The revelation comes as several Wednesday reports accused Randolph County, Georgia, of disenfranchising black voters as the county’s board of elections is considering a measure that would close seven out of nine polling places for being non-compliant under the Americans with Disabilities Act (ADA).
The Obama administration’s Civil Rights Division, led by then-Acting Assistant Attorney General Vanita Gupta, penned a letter to James Bradley of the Randolph County, Georgia, Board of Commissioners on December 1, 2016, saying that the Justice Department (DOJ) would no longer require the county to submit “yearly reports,” according to a 2016 letter from Gupta’s DOJ Civil Rights Division to Randolph County obtained by Breitbart News.
“Relying upon the evidence submitted by the County, thus far, the Department is no longer requiring yearly reports to be submitted. However, the obligation to complete all remedial actions remains,” the letter stated.
Tommy Coleman, a longtime Randolph County attorney, confirmed this in an interview with the Associated Press Wednesday, saying the Justice Department did not reach out to the county seeking updates on fixing the ADA violations in their buildings and the county did not provide them.
Coleman said that the county’s financial hardships have made it difficult to bring the buildings up to ADA standards.
The lax enforcement from the Obama administration led to voter disenfranchisement in 75 percent of the rural Georgia county of approximately 7,000 residents—where 61 percent of its residents are black, according to Census data.
The Obama administration, which prided itself on being a pioneer of civil rights enforcement, promised to strictly monitor the county’s compliance with the ADA.
In July 2011, the DOJ initiated a compliance review of the county, and conducted an on-site survey of the county’s buildings, services, and programs the following month.
One year later, the Justice Department announced they would be settling out-of-court with Randolph County “to ensure civic access for people with disabilities.”

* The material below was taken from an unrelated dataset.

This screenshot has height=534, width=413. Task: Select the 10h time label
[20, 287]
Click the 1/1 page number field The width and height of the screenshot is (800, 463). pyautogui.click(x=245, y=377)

In the July 2012 press release announcing the settlement, the Justice Department said that it would “actively monitor compliance with the agreements until it has confirmed that all required actions have been completed.”
According to the settlement, Randolph County agreed to update its facilities to make them more ADA-compliant. The county agreed to remove any barriers to county-owned polling places and requested that the owners of non-county owned polling places remove those barriers within the next nine months.
The county also agreed to provide alternate polling places for people who could not access them due to disability, but they did not agree to close non-ADA-compliant polling places without providing an ADA-compliant substitute.
The terms of the agreement would last for three years, according to the settlement.
But after the terms of the settlement expired in 2016, the DOJ no longer asked Randolph County for updates on how much progress it made making its facilities ADA-compliant.
Gupta, who assumed leadership of the Obama DOJ’s civil rights’ division in 2014, said in a 2017 interview with C-SPAN that the Obama administration had been “aggressively enforcing civil rights laws” throughout her tenure as the Obama DOJ’s civil rights chief.
Since Gupta left the DOJ, she became the President & CEO of the Leadership Conference on Civil and Human Rights and spent her time criticizing the Trump administration.
Gupta, who once said that treating criminal defendants in a color-blind fashion “rationalized racism,” criticized Attorney General Jeff Sessions in November 2017 “for his unwillingness to recognize the history of this country is rooted in immigration,” and claimed he has a “distinctly anti-immigrant” worldview.